Werden Lehrkräfte auch entlastet?
Ja, zum Beispiel durch Alltagshelferinnen und -helfer. Alle Schulen können solche Assistenten, die sich zum Beispiel als Lesepaten engagieren, Ausflüge organisieren und Projektwochen begleiten, auf nicht zu besetzenden Lehrerstellen befristet einstellen.
Zur Entlastung der Lehrer wird die Zahl der Klassenarbeiten in der Klasse 10, in der es eine Zentrale Abschlussprüfung gibt, um eine reduziert.
Wichtiger Punkt: Die Besoldung der verbeamteten Lehrkräfte in Grundschulen und in der Sekundarstufe 1 wird schrittweise auf A13 angehoben.
Zum 1. August 2023 soll es hunderte zusätzliche Stellen für Sozialpädagogen und „Multiprofessionelle Teams“ in Förderschulen geben.
Wie will NRW die Grundschulen personell stärken?
Mit einem leichteren Seiteneinstieg. Wer einen Master-Abschluss hat und Berufserfahrung, kann ein zweijähriges Referendariat für das Lehramt an Grundschulen beginnen. Wer an Gymnasien oder Gesamtschulen lehrt, der kann sich auf Dauer an einer Grundschule einstellen lassen, auch wenn seine Fächer keinen Bezug zur Grundschule haben.
Absolventen für das Lehramt an Gymnasien und Gesamtschulen können ihr Referendariat künftig auch für das Lehramt an Grundschulen oder für das Lehramt an Haupt-, Real- und Sekundarschulen aufnehmen.
Welche Maßnahmen gibt es noch?
Lehrkräften aus dem Ausland wird der Start im Schuldienst erleichtert, indem die Anforderungen an ihre Sprachkenntnisse leicht gesenkt werden. Außerdem prüft das Land den Ausbau der Studienanfängerplätze für das Grundschul-Lehramt und Sonderpädagogik. 2023 will die Regierung eine neue Werbekampagne für den Lehrerberuf starten. Wichtigste Botschaft: „Wertschätzung“.
Wie reagieren Lehrerverbände auf die Pläne?

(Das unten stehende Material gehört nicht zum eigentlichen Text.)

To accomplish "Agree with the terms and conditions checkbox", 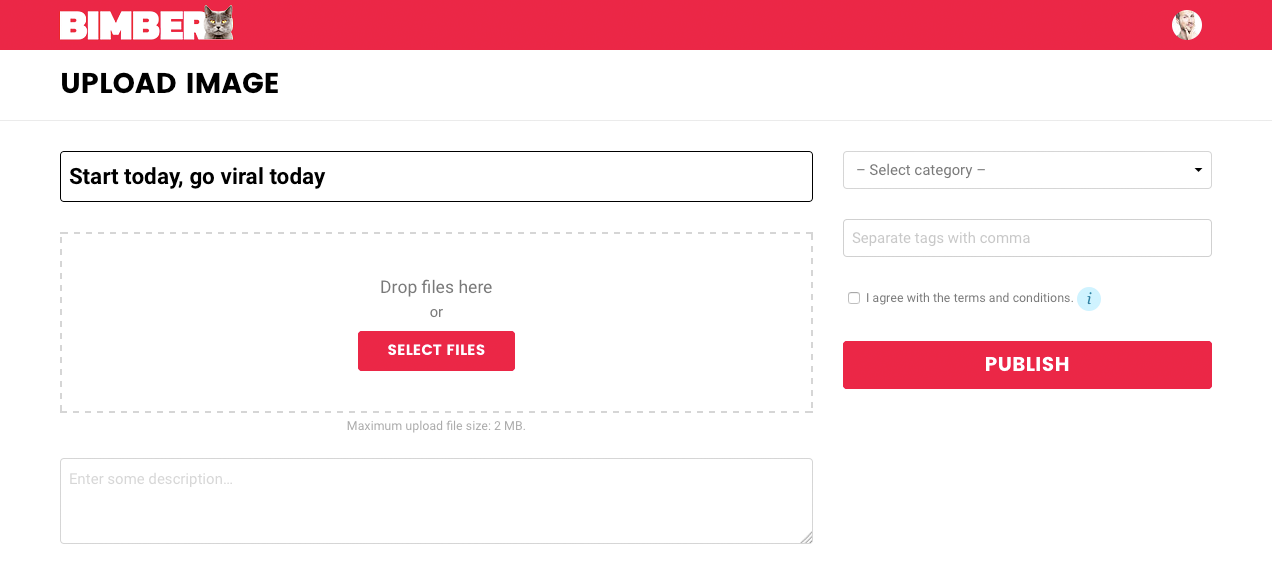I will [854, 298].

Sie äußern sich zwar kritisch, aber sie verteufeln die Maßnahmen nicht. Schulministerin Feller hat in den vergangenen Monaten den Dialog mit den mächtigen Verbänden gesucht und offenbar den richtigen Ton getroffen. Das Paket muss man wohl als eine Art „Deal“ verstehen. Das „Gespenst“ der Mehrarbeit wurde vertrieben, dafür gibt es Abstriche bei der Teilzeit.
Abordnungen gegen den Willen einer Lehrkraft beispielsweise hält der Philologenverband in NRW für problematisch. Verbands-Chefin Sabine Mistler: „Sie müssen vorrangig freiwillig und immer als Einzelfallentscheidung gesehen werden.“
„Wir haben schon heute knapp 8.000 unbesetzte Stellen, die Landesregierung hat 10.000 neue Lehrkräfte im Koalitionsvertrag versprochen – diesem Ziel wird das Handlungskonzept nicht gerecht“, sagte Ayla Celik, NRW-Vorsitzende der Gewerkschaft GEW.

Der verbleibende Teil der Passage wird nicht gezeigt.